Título: Último samba em Chantilly
Autor: José Sarney
Fonte: Jornal do Brasil, 25/02/2005, Outras Opiniões, p. A11

Quando Daniela Cicarelli entrou, sem espelho mágico, e viu a Caroline Bittencourt, tomou-se de possessão: ¿Fora a bruxa.¿ A coitadinha saiu

A Europa está em lua-de-mel. O presidente Bush, com ares de noiva, visita seus parceiros europeus pedindo desculpas pelo desencontro da Guerra do Iraque e oferecendo sua mão generosa em casamento para que, juntos, iniciem nova vida.

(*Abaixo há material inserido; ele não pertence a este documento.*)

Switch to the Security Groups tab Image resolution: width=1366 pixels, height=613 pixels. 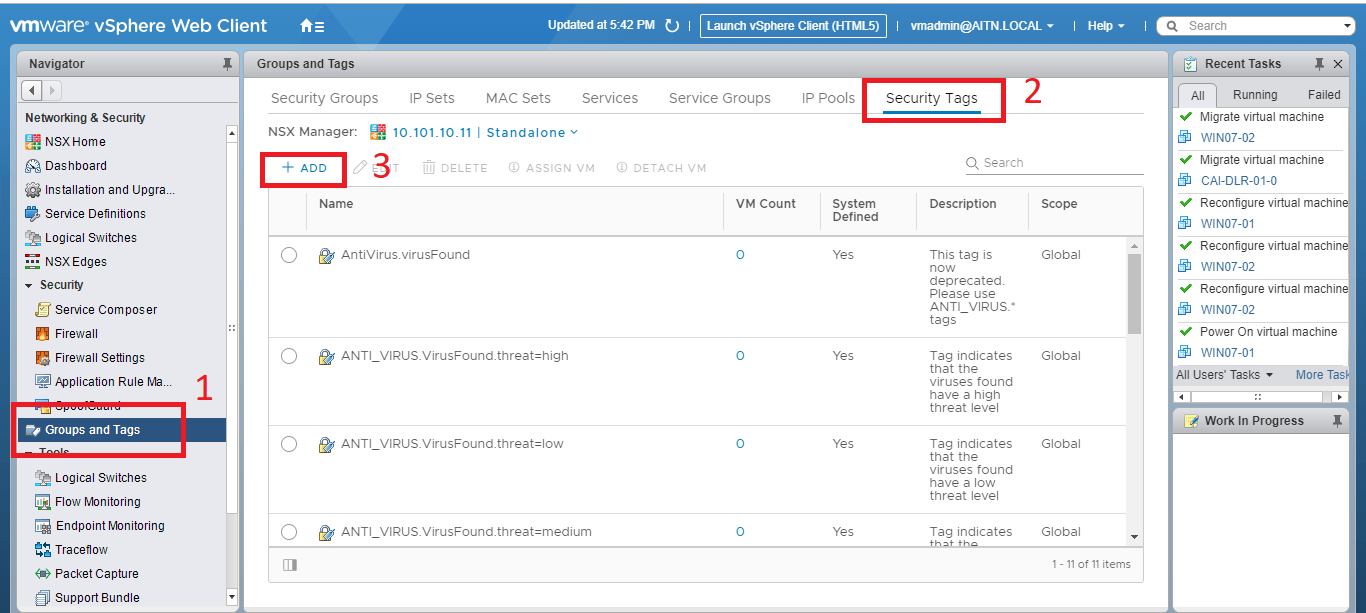324,98
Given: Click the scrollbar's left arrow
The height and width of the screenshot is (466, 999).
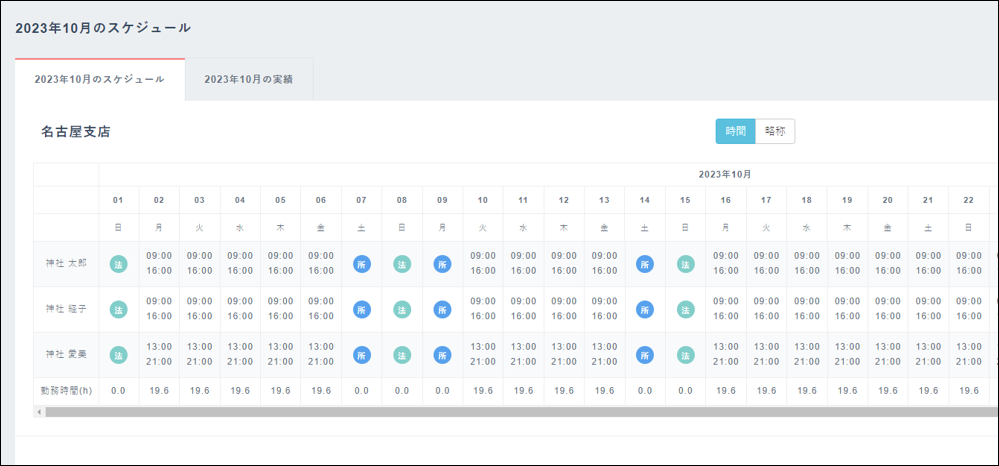Looking at the screenshot, I should [x=39, y=411].
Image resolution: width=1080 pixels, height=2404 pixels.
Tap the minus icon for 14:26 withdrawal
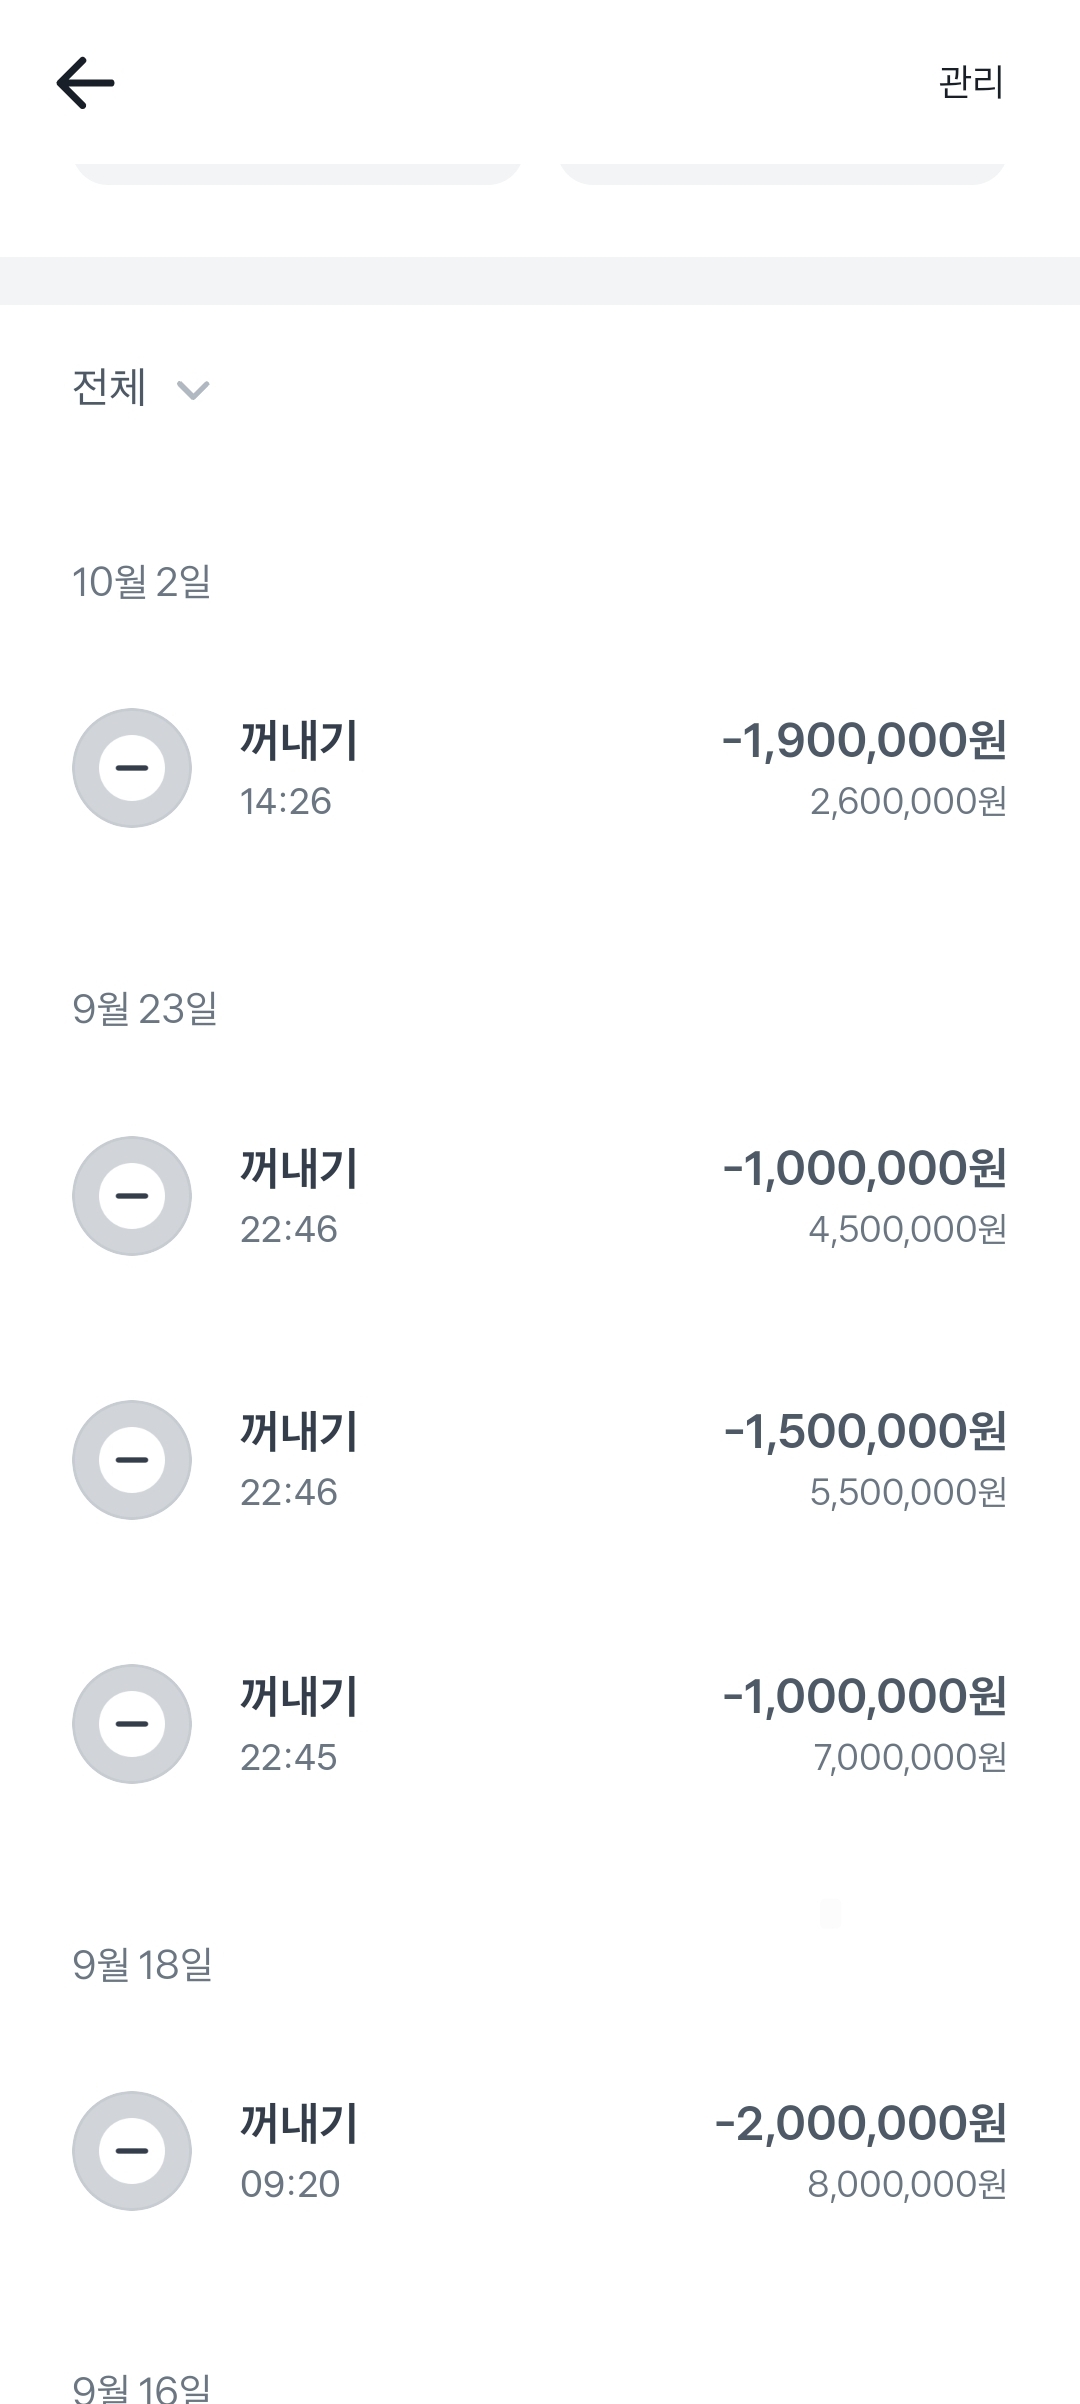click(132, 768)
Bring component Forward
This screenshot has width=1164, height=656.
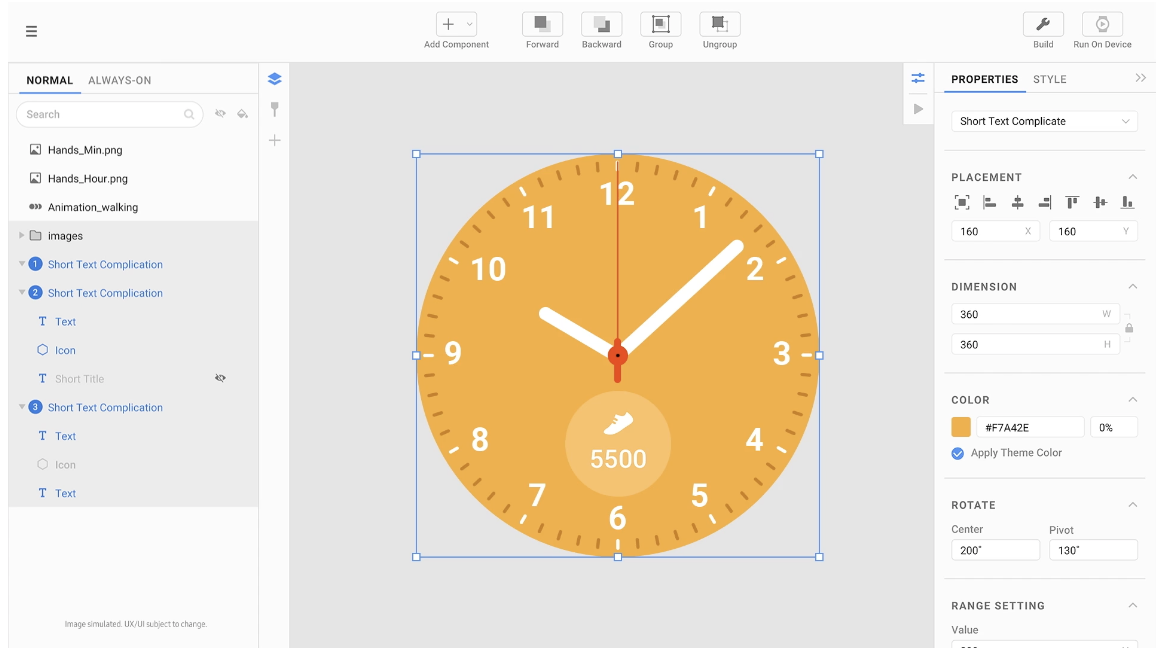(542, 25)
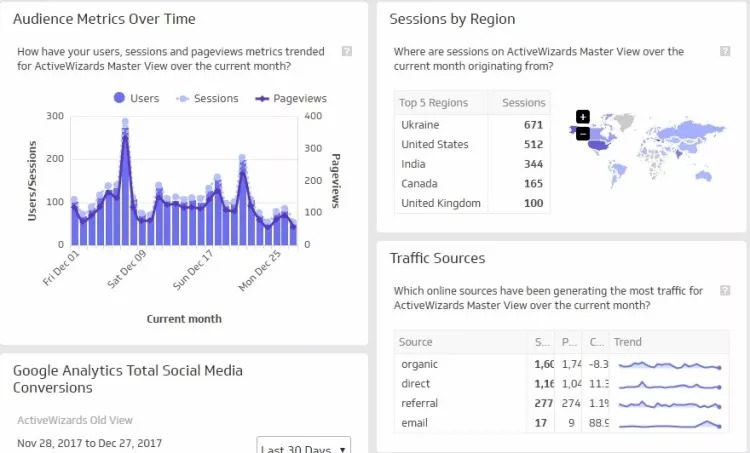Toggle the Pageviews series in chart legend
750x453 pixels.
[x=292, y=98]
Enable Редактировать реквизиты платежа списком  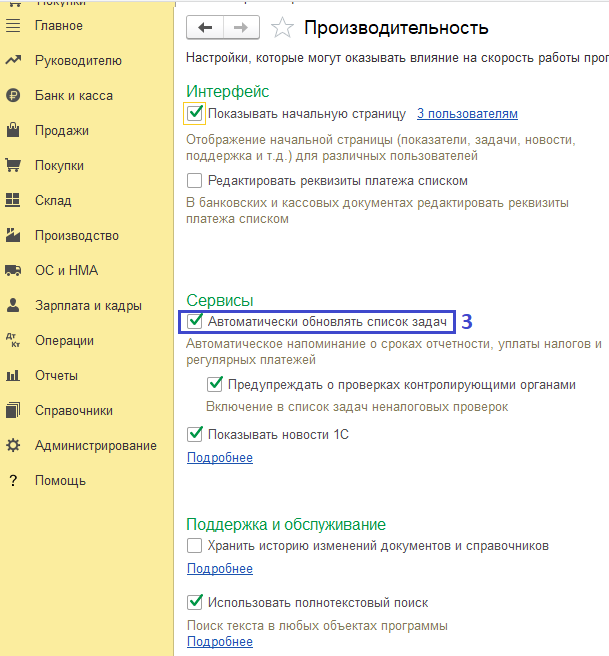tap(195, 181)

Chirac já aceitou, Schröder também, Berlusconi nem se fala, é velha companheira de amores, Blair é indissolúvel concubinato.

Neste clima de amores e casamentos, a Europa aproveita o clima de um inverno muito frio, neve para todo lado e um aquecimento com petróleo a 52 dólares por barril, tudo que é bom para recolhimento a dois.

Abriu a temporada o nosso Ronaldinho, ídolo dos gramados do primeiro mundo, cujo talento não coube entre os campos mal arrumados e gramados deste Brasil que se tornou célebre e visível no mundo inteiro pela habilidade dos seus atletas futebolísticos, desde Leônidas, o Diamante Negro, até Pelé, o Rei insubstituível, e Ronaldo, Ronaldinho Gaúcho, Cacá, Robinho e Felipão.

O futebol entrou nas razões de Estado. Nunca participei de uma reunião internacional ou mesmo nacional em que não se falasse de futebol entre inflação, superávit primário e sistema financeiro globalizado. Sempre, no meio da conversa, vem a pergunta: ''E Pelé, onde está? E Ronaldo vai ficar bom do joelho?'' Outro dia mesmo, com Lula e Zapatero, o segundo perguntou ao primeiro: ''Qual o seu time na Espanha?'' ''Barcelona'', disse Lula. Com um beiço de muxoxo respondeu Zapatero: ''Mala suerte. Yo, Real Madrid''. Aí foi declaração de times por todo mundo. Eu, para não ficar humilhado, disse: ''O Bode Gregório'', isto é, o Maranhão Esporte Clube, de São Luís, time que não bate em ninguém e por isso mesmo não provoca controvérsia.

Mas o grande fato foi a confusão no Castelo de Chantilly, num casamento meio-cristão, de Ronaldinho e Daniella Cicarelli. O casal quis escolher um lugar romântico, com fila do gargarejo selecionada, para celebrar uma união feita de bola e amor.

O ciúme surgiu como um diabo e montou um qüiproquó (o tal barraco) que afinal transformou-se na festa da festa. Chantilly é uma área nos arredores de Paris, patrimônio do Instituto de França, criado pela Revolução para reunir as academias francesas. Eu já fui convidado a um casamento ali. Não era da Cicarelli, mas da moça mais linda de todas, a Saveria, filha da embaixatriz Marie-Laure Barbosa. Não fui, mas ao que me consta, nesse, o diabo não entrou.

A bruxa da história de Branca de Neve ficava no espelho perguntando ''quem neste mundo é mais bela do que eu?'' Ele respondia ''lá no sertão, no meio dos anões, Branca de Neve''. Ela endoidecia.

Quando a Cicarelli entrou, sem espelho mágico, e viu a Caroline Bittencourt, tomou-se de possessão: ''Fora a bruxa.'' A coitadinha saiu. Vai posar na Playboy e ficou célebre pela humilhação. A foto do Ronaldinho com a Cicarelli saindo para a lua-de-mel pareceu de mel sem lua.

Sobrou para o Pe. Borges, que abençoou o casal, lendo a Epístola de São Paulo sobre o amor, e foi acusado de violar o direito canônico. Nada de novidade. No Maranhão o cônego Arthur já fazia a ''benção das alianças com efeito casamentório''. Mas sempre dava em barraco.

É que o diabo zela pelos cânones e por moças bonitas.